All Products
Search
Document Center

E-MapReduce:Use Spark SIMD JSON

Last Updated:Aug 16, 2023

Spark single instruction, multiple data (SIMD) JSON parses data more efficiently than the native JSON parser of Spark. This topic describes how to enable and use Spark SIMD JSON.

Enable Spark SIMD JSON

You can enable Spark SIMD JSON in the E-MapReduce (EMR) console.

Enable Spark SIMD JSON for Spark Thrift Server

  1. Go to the Services tab.

    1. Log on to the EMR console. In the left-side navigation pane, click EMR on ECS.

    2. In the top navigation bar, select the region in which your cluster resides and select a resource group based on your business requirements.

    3. On the EMR on ECS page, find the cluster that you want to manage and click Services in the Actions column.

  2. Add a configuration item.

    1. On the Services tab, click Configure in the Spark3 section.

      In this example, Spark3 is used.

    2. Click the spark-thriftserver.conf tab.

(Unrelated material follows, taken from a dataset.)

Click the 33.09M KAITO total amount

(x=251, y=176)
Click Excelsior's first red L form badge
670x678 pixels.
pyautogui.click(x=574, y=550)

    3. Click Add Configuration Item.

    4. In the Add Configuration Item dialog box, add a configuration item whose Key is spark.sql.simd.json.enabled and whose Value is true.

    5. Click OK.

    6. In the dialog box that appears, enter an execution reason in the Execution Reason field and click Save.

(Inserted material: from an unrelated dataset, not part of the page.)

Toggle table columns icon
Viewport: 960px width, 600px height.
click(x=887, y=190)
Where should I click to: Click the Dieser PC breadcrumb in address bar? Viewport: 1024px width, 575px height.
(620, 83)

  3. Restart Spark Thrift Server.

    1. On the Services tab, click the Status tab.

    2. In the Components section, find SparkThriftServer and click Restart in the Actions column.

    3. In the dialog box that appears, enter an execution reason in the Execution Reason field and click OK.

    4. In the Confirm message, click OK.

Enable Spark SIMD JSON for a Spark job

Add the following parameter to the command that you use to start a Spark job:

spark.sql.simd.json.enabled=true

Supported functions

Spark SIMD JSON supports the following functions. You can use the functions in the same way as you use functions in the native JSON parser of Spark.

  • get_json_object(expr, path)

    Sample code:

    SELECT get_json_object('{"a":"b"}', '$.a');
    b
  • json_tuple(jsonStr, path1 [, ...] )

    Sample code:

    SELECT json_tuple('{"a":1, "b":2}', 'a', 'b'), 'Spark';
    1 2 Spark
    SELECT json_tuple('{"a":1, "b":2}', 'a', 'c'), 'Hive';
    1 NULL Hive